» WORK INSTRUCTIONS
The expected answer is the set of lines in the data below between the line holding "Musée des Arts & Métiers (107, 2123)" and the line holding "Boutique (59, 2104)", inclusive, written out exactly.

» Excerpts from a dataset
• • • • • • •
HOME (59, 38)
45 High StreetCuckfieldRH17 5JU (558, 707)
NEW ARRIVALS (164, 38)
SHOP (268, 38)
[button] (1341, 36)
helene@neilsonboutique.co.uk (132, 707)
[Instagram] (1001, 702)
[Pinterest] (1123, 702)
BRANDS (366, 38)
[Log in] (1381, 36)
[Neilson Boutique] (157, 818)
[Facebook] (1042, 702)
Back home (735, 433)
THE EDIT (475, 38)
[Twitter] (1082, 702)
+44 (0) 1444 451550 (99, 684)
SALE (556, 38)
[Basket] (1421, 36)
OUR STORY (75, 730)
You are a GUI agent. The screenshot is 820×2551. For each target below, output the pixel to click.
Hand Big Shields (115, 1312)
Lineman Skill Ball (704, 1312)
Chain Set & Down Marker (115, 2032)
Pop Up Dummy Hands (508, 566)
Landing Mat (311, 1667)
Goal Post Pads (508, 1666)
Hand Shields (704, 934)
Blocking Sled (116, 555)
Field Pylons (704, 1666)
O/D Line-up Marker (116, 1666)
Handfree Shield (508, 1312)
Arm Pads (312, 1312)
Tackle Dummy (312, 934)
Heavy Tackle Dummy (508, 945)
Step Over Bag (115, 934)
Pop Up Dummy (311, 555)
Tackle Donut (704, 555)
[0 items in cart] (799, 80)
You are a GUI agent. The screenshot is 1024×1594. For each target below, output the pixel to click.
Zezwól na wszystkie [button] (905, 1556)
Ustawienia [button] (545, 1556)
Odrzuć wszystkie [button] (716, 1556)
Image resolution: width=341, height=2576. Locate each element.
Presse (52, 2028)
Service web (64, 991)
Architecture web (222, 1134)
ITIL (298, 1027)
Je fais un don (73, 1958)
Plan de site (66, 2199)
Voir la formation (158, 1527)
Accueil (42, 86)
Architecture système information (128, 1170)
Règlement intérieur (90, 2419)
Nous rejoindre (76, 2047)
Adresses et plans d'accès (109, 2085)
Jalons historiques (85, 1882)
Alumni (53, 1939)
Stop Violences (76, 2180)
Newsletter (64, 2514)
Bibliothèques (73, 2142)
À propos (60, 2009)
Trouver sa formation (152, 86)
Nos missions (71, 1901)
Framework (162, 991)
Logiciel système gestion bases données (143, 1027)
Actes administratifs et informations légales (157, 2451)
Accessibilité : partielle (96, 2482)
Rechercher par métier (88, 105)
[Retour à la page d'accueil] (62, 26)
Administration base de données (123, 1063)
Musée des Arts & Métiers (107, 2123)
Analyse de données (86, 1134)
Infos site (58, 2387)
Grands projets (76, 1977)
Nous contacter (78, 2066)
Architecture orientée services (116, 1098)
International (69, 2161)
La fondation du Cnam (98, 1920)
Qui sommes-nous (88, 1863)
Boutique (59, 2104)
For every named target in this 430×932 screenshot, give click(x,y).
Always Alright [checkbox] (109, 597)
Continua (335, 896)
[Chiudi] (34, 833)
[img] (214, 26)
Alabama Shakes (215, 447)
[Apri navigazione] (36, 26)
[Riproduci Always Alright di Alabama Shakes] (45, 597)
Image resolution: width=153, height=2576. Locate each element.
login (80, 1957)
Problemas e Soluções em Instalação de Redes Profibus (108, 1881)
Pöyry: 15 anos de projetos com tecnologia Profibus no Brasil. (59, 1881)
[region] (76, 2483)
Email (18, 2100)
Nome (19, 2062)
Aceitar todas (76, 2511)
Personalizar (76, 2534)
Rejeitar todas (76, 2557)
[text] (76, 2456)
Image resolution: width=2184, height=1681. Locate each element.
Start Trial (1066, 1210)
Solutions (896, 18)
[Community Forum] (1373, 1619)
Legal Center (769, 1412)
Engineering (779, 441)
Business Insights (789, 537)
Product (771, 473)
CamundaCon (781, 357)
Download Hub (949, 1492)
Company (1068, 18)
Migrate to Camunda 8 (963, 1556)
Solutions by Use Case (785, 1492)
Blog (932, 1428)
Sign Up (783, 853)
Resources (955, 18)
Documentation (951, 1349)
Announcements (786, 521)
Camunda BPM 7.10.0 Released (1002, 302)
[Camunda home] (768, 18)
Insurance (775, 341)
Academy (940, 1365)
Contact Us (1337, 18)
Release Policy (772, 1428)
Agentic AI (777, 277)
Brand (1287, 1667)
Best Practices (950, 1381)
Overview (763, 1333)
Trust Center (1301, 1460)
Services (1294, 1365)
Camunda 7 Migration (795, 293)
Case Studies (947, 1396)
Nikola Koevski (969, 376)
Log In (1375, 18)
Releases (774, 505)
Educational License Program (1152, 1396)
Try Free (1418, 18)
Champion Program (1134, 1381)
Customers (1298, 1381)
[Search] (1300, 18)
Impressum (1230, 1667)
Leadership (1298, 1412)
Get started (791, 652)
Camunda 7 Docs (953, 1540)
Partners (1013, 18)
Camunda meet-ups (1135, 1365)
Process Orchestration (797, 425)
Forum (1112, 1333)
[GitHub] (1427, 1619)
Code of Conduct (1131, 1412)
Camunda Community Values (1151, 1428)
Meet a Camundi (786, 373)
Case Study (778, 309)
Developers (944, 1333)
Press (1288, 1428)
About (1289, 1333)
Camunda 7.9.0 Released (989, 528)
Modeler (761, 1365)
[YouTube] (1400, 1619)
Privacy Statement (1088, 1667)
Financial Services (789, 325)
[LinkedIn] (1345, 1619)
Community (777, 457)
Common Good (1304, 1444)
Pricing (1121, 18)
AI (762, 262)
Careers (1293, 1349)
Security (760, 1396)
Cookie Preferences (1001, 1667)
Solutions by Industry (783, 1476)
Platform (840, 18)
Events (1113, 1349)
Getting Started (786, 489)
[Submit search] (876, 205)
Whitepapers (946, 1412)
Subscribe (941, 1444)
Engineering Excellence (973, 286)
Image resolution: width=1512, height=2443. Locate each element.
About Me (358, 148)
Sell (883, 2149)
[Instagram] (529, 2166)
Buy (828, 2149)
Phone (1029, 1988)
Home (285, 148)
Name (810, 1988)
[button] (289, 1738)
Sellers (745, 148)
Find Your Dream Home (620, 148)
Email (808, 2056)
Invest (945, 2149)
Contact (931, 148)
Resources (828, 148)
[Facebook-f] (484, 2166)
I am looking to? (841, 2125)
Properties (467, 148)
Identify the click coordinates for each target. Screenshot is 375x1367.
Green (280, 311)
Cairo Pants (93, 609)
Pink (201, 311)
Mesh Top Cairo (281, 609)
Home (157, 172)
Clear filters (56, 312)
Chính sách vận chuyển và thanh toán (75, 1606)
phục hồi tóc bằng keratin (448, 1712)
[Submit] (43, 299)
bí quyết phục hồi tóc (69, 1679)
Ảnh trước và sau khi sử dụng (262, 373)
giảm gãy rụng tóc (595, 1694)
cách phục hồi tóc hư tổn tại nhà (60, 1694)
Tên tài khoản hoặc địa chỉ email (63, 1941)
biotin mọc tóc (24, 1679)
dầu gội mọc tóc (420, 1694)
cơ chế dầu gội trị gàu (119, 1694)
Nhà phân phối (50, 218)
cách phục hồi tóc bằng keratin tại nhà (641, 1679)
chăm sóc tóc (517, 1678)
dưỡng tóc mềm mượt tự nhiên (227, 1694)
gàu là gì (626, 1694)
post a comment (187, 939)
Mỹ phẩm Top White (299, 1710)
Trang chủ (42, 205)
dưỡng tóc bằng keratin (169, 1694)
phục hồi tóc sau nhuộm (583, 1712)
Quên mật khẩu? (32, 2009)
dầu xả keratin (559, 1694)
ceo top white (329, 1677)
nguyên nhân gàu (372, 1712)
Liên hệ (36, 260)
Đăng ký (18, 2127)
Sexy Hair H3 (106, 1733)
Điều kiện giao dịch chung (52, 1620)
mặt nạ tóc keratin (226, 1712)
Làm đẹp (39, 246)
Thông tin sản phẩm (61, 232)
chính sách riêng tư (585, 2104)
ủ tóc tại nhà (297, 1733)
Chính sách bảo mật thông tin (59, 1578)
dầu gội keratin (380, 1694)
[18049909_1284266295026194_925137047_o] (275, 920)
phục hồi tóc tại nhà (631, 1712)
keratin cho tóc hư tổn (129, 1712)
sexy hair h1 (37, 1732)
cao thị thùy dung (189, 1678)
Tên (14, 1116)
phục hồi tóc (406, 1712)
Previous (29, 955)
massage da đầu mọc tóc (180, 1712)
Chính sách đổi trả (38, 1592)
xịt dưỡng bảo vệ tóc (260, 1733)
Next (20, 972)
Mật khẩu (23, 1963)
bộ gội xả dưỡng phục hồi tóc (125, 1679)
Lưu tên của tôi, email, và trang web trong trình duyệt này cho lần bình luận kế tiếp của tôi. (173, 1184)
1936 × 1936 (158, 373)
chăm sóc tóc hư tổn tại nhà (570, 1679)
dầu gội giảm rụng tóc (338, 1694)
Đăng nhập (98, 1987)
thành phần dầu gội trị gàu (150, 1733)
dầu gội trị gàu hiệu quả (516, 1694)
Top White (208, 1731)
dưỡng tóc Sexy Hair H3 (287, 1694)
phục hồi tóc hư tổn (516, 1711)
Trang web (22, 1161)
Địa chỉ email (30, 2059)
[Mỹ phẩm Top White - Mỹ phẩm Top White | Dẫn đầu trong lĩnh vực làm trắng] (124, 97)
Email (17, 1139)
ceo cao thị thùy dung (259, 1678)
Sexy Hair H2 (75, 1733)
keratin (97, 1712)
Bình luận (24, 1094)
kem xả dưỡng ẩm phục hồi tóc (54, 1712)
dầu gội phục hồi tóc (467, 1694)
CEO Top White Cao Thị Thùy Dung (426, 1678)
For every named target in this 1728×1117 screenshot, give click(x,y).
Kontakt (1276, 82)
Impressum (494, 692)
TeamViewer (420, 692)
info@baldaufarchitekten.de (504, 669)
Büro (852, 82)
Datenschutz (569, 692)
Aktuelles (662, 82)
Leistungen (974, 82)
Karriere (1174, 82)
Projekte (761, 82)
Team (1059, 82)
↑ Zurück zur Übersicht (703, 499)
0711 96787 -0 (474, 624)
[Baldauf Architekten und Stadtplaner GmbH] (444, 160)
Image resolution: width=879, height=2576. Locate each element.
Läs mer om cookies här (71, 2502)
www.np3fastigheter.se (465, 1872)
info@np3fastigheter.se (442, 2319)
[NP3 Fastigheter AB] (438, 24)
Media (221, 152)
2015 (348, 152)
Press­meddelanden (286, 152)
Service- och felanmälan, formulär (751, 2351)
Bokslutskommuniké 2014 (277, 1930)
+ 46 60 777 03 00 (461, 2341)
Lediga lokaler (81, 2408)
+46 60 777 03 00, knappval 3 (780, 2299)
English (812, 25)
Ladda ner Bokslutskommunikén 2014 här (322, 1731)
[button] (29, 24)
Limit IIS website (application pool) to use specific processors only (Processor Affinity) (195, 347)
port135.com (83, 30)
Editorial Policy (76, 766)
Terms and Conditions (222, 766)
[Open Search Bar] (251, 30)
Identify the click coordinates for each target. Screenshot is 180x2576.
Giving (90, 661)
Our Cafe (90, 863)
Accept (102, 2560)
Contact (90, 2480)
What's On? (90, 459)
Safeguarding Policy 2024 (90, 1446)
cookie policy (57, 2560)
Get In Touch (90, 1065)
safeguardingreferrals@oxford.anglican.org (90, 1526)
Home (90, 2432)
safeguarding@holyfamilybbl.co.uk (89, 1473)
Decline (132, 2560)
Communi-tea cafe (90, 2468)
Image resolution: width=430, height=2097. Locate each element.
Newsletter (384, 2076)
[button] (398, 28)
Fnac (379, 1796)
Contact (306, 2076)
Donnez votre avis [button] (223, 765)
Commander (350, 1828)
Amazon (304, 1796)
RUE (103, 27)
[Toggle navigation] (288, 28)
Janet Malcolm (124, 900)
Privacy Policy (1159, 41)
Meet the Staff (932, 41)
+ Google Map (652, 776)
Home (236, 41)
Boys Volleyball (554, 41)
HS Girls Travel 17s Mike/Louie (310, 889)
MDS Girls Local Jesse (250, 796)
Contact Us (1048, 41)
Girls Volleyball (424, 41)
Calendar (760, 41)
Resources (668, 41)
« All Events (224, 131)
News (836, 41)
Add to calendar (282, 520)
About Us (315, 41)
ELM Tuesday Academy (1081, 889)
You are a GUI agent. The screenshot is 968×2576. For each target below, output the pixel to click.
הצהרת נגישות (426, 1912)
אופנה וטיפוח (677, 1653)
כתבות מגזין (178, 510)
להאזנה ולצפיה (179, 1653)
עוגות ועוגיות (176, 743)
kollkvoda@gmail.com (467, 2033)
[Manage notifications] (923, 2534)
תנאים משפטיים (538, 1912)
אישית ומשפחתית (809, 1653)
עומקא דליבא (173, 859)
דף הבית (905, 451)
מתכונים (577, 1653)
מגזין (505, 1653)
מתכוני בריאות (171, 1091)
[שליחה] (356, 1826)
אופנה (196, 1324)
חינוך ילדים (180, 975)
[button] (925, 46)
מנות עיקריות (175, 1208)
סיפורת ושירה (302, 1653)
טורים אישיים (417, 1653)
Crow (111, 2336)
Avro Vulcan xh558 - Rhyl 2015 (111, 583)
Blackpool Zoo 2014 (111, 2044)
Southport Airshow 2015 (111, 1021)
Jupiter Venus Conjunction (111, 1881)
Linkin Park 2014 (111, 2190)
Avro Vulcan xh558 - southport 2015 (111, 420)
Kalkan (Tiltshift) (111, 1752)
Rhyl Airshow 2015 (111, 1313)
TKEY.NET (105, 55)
• • • • • • •
» THE ANSWER
Musée des Arts & Métiers (107, 2123)
Analyse de données (86, 1134)
Infos site (58, 2387)
Grands projets (76, 1977)
Nous contacter (78, 2066)
Architecture orientée services (116, 1098)
International (69, 2161)
La fondation du Cnam (98, 1920)
Qui sommes-nous (88, 1863)
Boutique (59, 2104)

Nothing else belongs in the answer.